Records excerpted from a collection:
=== Section Start ===

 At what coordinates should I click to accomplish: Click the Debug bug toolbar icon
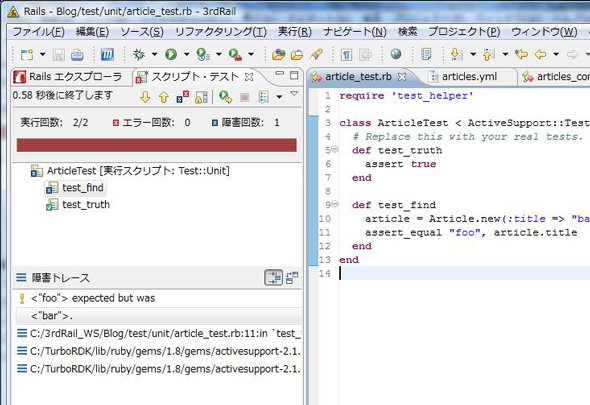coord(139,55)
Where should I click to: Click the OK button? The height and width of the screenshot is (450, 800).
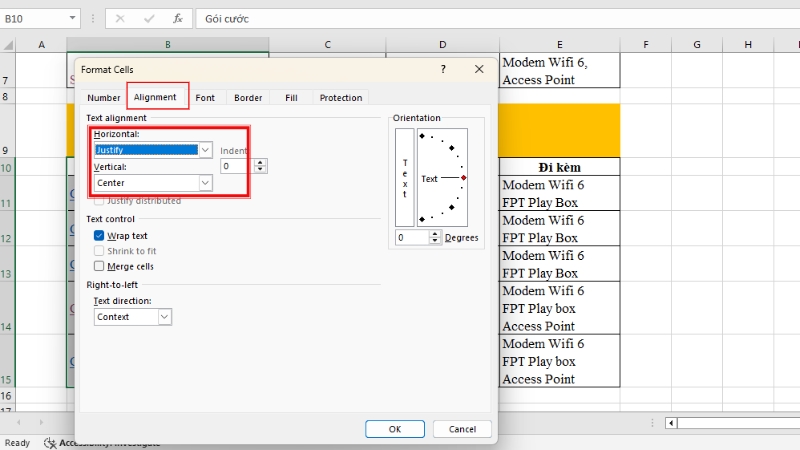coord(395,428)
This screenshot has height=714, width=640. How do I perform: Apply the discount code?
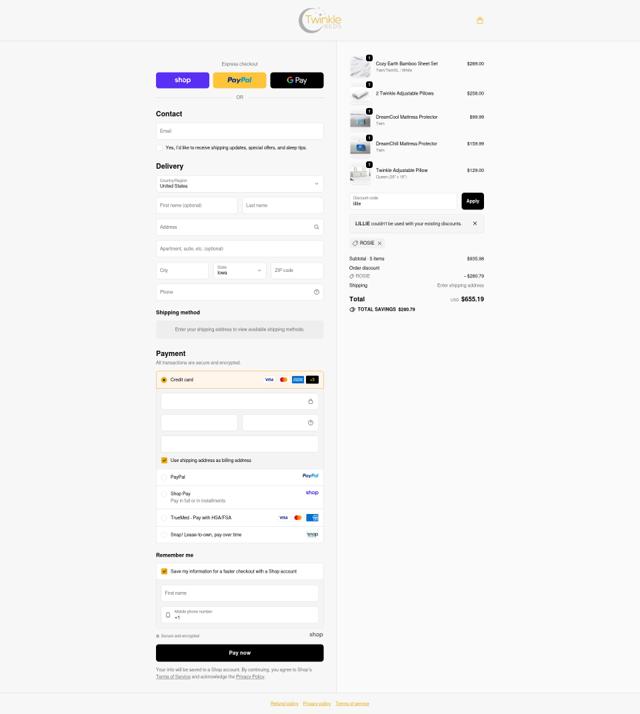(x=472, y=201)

=== Section End ===

▶ ASSIGNMENT
Print the data exactly as written, dropping any images it holds.

▶ RESULT
 At what coordinates should I click to accomplish: Click the Debug bug toolbar icon
coord(139,55)
Where should I click to: Click the OK button? The height and width of the screenshot is (450, 800).
coord(395,428)
This screenshot has height=714, width=640. How do I perform: Apply the discount code?
(x=472, y=201)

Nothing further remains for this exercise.